Findpapers is an application that helps researchers who are looking for references for their work. The application will perform searches in several databases (currently ACM, arXiv, bioRxiv, IEEE, medRxiv, PubMed, and Scopus) from a user-defined search query.
In summary, this tool will help you to perform the process below:
$ pip install findpapers
You can check your Findpapers version running:
$ findpapers version
If you have an old version of the tool and want to upgrade it run the following command:
$ pip install findpapers --upgrade
All application actions are command-line based. The available commands are
findpapers search
: Search for papers metadata using a query. This search will be made by matching the query with the paper's title, abstract, and keywords.
findpapers refine
: Refine the search results by selecting/classifying the papers
findpapers download
: Download full-text papers using the search results
findpapers bibtex
: Generate a BibTeX file from the search results
You can control the commands logging verbosity by the -v (or --verbose) argument.
In the following sections, we will show how to use the Findpapers commands.
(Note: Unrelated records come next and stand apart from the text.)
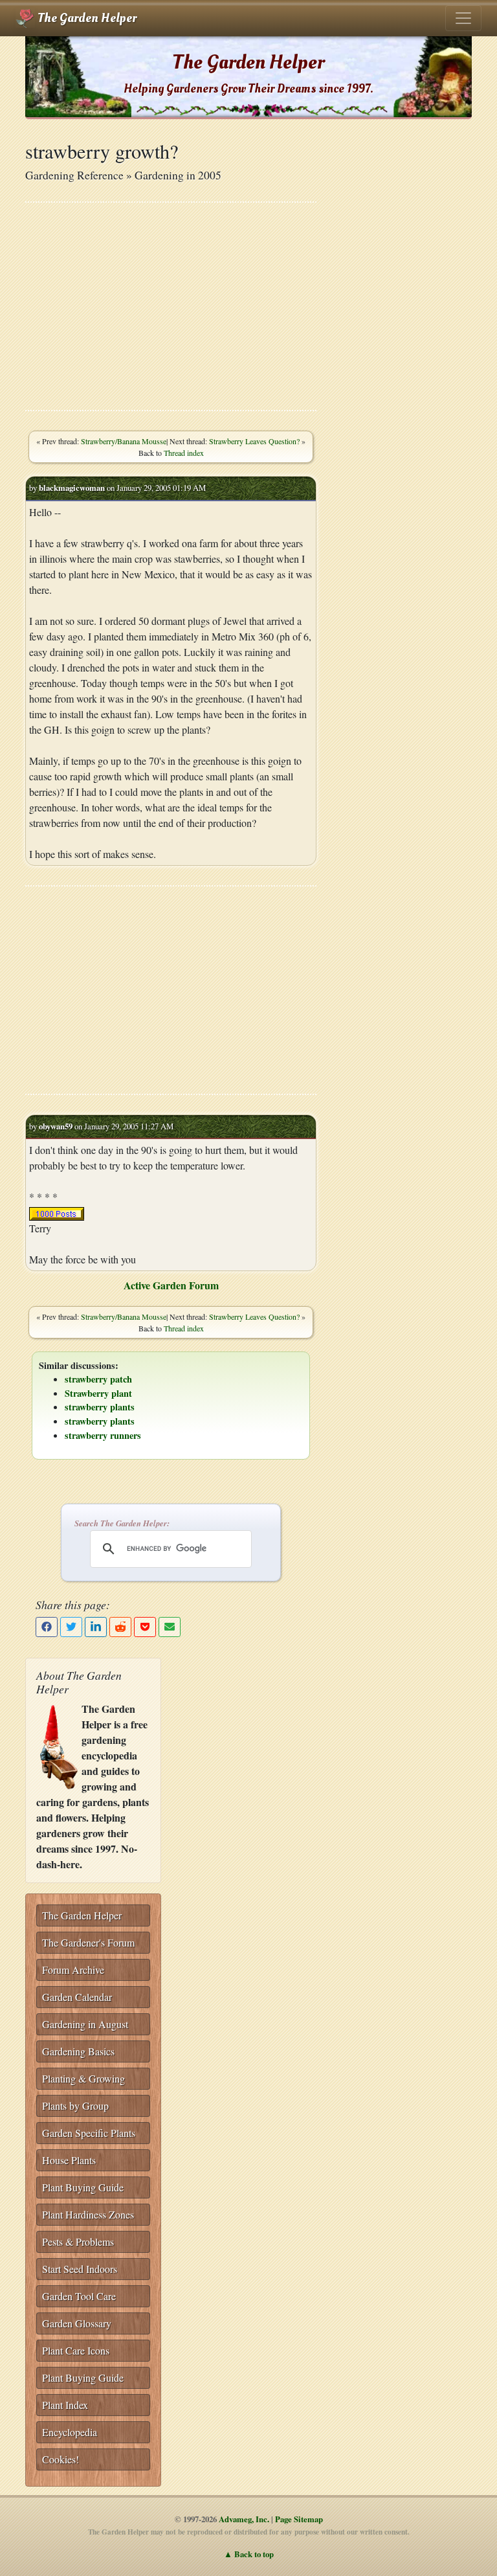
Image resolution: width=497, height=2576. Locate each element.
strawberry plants (100, 1407)
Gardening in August (85, 2024)
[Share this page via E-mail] (170, 1627)
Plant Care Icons (75, 2350)
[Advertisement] (171, 306)
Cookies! (60, 2459)
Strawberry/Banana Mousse (123, 441)
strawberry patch (98, 1379)
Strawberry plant (98, 1393)
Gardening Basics (78, 2051)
However, all the commands have the --help argument to display some summary about their usage, E.g., findpapers search --help
.
First of all, we need to know how to build the search queries. The search queries must follow the rules:
All the query terms need to be not empty and enclosed by square brackets. E.g., [term a]
The query can contain boolean operators, but they must be uppercase. The allowed operators are AND, OR, and NOT. E.g., [term a] AND [term b]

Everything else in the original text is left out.